L'examen sera fait selon la ligne tracée dans cet accord, à savoir de renforcer, dès le début de l'an 2000, les acquis (en corrigeant les éventuelles érosions) et de tenir compte des potentialités, actuelles et futures, de développement de productions agricoles tunisiennes, encouragées par la coopération avec l'Union européenne. Les conversations engagées permettront de cerner les différents points à aborder au cours des prochaines semaines. Les Tunisiens pour leur part assurent qu'ils s'engagent dans ce cycle de consultations techniques dans un "esprit de Partenariat". Ils auront eux aussi à tenir compte de demandes de l'UE concernant certains produits européens; même si l'agriculture n'entre pas dans la démarche vers la libéralisation totale et réciproque des échanges, ils entendent lier les deux secteurs, agricole et industriel. Ils visent par ce biais à obtenir les moyens d'encourager la transformation sur place de leurs produits agricoles et de développer ainsi leur secteur agro-industriel. En particulier, leur huile d'olive devrait être couverte par les arrangements nouveaux à convenir et intégrés dans les programmes de valorisation des produits agricoles nationaux.

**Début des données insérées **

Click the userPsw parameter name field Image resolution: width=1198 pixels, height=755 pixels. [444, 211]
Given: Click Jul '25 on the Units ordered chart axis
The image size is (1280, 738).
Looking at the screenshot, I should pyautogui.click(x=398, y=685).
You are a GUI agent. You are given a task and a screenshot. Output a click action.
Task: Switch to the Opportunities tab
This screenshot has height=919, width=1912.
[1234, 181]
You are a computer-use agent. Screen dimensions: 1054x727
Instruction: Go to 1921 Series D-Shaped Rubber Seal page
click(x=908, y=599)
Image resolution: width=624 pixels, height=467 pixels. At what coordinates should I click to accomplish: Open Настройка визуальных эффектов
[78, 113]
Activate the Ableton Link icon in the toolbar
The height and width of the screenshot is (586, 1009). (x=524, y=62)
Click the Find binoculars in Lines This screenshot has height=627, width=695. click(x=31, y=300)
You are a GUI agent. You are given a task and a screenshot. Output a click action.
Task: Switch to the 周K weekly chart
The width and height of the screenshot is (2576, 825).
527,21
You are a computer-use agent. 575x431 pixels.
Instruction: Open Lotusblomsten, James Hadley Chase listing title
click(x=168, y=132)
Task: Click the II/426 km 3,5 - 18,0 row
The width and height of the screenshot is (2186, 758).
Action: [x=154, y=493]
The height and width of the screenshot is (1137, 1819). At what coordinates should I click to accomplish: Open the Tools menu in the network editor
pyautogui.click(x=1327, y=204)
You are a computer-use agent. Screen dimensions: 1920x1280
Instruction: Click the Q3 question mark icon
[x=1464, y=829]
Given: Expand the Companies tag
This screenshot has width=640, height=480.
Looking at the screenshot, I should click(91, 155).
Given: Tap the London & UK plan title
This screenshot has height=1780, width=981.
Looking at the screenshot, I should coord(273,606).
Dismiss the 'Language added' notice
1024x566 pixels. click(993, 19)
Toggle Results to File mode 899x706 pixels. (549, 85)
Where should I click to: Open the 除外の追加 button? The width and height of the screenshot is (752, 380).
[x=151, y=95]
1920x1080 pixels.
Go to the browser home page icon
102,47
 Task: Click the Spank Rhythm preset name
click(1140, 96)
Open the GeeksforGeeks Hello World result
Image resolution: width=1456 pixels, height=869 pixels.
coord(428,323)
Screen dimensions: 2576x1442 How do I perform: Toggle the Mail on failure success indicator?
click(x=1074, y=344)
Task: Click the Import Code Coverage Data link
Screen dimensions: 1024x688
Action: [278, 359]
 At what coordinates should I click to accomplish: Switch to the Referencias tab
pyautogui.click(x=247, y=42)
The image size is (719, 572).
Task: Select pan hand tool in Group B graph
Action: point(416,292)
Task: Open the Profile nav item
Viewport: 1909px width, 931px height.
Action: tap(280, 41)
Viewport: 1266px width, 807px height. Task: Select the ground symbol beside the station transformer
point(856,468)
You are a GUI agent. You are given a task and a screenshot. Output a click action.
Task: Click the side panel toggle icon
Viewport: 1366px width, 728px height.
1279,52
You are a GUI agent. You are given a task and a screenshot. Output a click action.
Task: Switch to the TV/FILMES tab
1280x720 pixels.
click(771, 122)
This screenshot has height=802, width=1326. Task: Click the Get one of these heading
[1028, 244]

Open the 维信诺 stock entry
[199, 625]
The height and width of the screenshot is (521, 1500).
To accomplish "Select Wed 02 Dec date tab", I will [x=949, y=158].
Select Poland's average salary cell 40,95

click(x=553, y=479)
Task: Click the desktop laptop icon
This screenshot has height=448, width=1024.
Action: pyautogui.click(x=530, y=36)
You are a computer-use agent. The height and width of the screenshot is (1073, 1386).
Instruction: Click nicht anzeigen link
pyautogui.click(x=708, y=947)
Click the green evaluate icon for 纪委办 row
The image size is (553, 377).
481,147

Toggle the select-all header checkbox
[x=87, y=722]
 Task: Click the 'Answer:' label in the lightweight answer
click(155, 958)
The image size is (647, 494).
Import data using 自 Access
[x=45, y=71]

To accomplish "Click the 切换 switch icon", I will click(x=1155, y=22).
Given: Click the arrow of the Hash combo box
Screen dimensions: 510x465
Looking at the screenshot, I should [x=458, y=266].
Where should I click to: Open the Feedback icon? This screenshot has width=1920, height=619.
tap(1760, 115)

Pour la Tunisie, l'exportation d'huile d'olive vers l'Europe représente un sujet sensible à forte connotation sociale. Ils souhaitent ainsi obtenir non seulement la prorogation de l'arrangement particulier qui assure une garantie d'écoulement annuelle de 46.000 t, mais en faire une disposition permanente intégrée dans l'accord d'association et portant sur 56.000 t./an. Des concessions significatives en ce domaine seraient perçues -par l'opinion tunisienne et par les opérateurs prudents, voir méfiants dans leur analyse sur les avantages de la coopération avec l'UE- comme une compensation des "sacrifices" consentis dans le domaine industriel. Rappelons que la Tunisie a entamé, en cette 3e année d'application de l'accord, une phase nouvelle de son processus de démantèlement de la protection de son industrie, en étendant ce processus à des produits sensibles pour la production locale.